Monday, 23 August 2010

Sindy column...

August 22, 2010


SPECULATION that Betfair is on the verge of floating has been around for years, but the last whispers emanating from the online betting exchange’s advisers suggested everything could kick off as early as next month.

Want to bet? Sources close to the company now reckon that market conditions make that plan look increasingly ambitious and, in any case, I hear that finance director Stephen Morana is currently away on a long honeymoon while chief exec David Yu, chairman Ed Wray and a host of others are off on their summer holidays.

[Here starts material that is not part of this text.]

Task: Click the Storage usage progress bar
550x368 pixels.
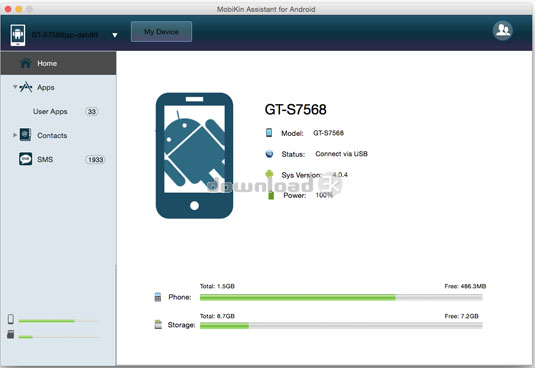Action: tap(341, 326)
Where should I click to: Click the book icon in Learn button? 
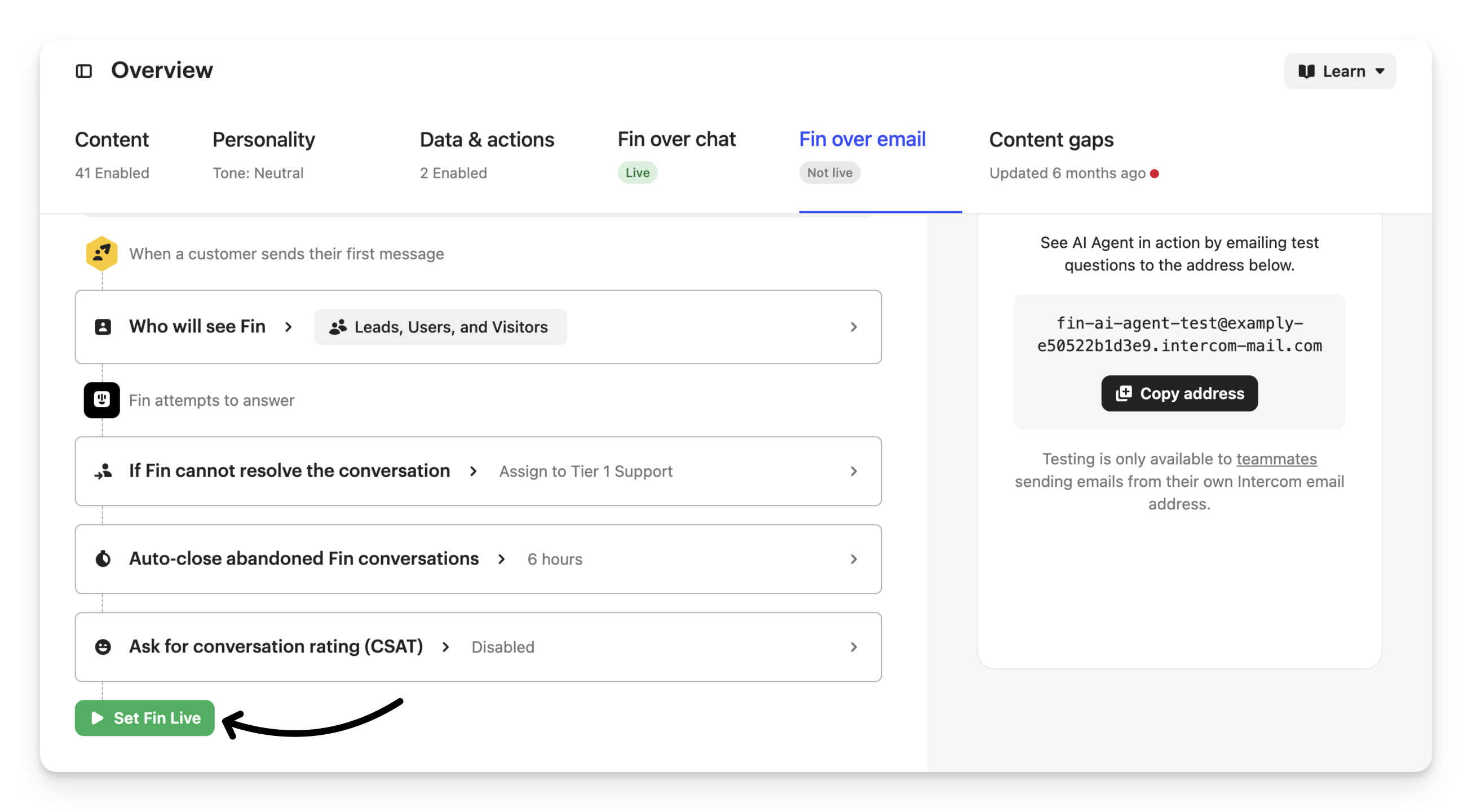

Furthermore, interviews for the group’s new head of communications continue next week – presumably to find a person to help talk up the company’s shares. That would leave the new spinner with a tight timeframe to work their notice, arrive and settle in before a September listing.

Developing, as they say.


IN MARCH, Cable & Wireless split into two separate businesses: Cable & Wireless Worldwide and Cable & Wireless Communications. Shareholders were given one share in each, with Worldwide remaining in the FTSE 100 and Communications joining the FTSE 250.

This thrilled Worldwide boss John Pluthero, who could barely resist an opportunity to wind up his former colleagues about the respective valuations. Since then, the share price of Communications has edged up very slightly, while Pluthero’s Worldwide has been forced to issue a profits warning and seen its market cap slump to the same size as its smaller sibling. It now faces almost certain relegation to the FTSE 250.

Who’s laughing now, John?


Q: Who, in 2009, said: "To be the chairman of a FTSE company, you have got to have built a reputation over 30 years. Given the current extreme volatility and difficult economic conditions, you potentially put all that at risk in a business that is bound to be different from that in which you spent your working life.''?

A: Robert Swannell, the banker who is to become the, er, next Marks & Spencer chairman.


ON August 10, investment manager Baillie Gifford decided to sell shares in Cairn Energy – triggering a stock exchange announcement that its stake had dipped below 5%. It won’t say how many it sold, which is perhaps not too surprising. Six days later Cairn shares shot up by 5%, as the company announced it would net up to £6bn by flogging most of its stake in Cairn India to miner Vedanta. A chunk of the proceeds will also be returned directly to shareholders.

A trifle embarrassing for Baillie, perhaps, as well as for Iain McLaren. He sits on the board of Baillie Gifford and Cairn Energy. It shows Chinese walls work, I suppose.